Exercise materials below:

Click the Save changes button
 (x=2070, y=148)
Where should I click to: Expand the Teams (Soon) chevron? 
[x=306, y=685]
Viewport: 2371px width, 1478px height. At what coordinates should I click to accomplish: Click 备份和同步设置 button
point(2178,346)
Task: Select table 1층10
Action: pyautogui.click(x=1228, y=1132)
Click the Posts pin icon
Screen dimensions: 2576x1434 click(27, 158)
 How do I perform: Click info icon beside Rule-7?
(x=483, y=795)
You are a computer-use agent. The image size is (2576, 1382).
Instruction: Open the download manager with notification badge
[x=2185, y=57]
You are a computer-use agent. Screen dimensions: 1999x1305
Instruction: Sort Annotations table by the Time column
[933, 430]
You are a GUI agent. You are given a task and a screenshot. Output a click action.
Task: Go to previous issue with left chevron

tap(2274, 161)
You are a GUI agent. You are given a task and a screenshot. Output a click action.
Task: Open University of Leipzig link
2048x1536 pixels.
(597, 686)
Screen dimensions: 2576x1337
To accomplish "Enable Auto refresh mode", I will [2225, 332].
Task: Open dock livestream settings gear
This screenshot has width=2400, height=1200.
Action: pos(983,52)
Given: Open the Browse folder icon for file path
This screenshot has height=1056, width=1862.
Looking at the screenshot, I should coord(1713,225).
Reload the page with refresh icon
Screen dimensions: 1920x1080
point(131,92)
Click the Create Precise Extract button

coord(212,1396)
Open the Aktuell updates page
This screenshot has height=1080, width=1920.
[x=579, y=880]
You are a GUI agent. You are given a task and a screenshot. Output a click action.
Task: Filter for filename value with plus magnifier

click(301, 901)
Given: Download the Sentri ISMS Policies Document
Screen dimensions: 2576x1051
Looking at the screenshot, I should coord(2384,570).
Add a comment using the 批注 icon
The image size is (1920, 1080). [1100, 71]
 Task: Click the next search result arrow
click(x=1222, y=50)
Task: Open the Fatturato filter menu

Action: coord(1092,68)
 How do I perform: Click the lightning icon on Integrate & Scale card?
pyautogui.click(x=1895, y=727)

End of Exercise materials.

Beginning with the line that contains "Task: Click the next search result arrow", retype every remaining line of the listing exactly, ending with the last one.

 Task: Click the next search result arrow
click(x=1222, y=50)
Task: Open the Fatturato filter menu

Action: coord(1092,68)
 How do I perform: Click the lightning icon on Integrate & Scale card?
pyautogui.click(x=1895, y=727)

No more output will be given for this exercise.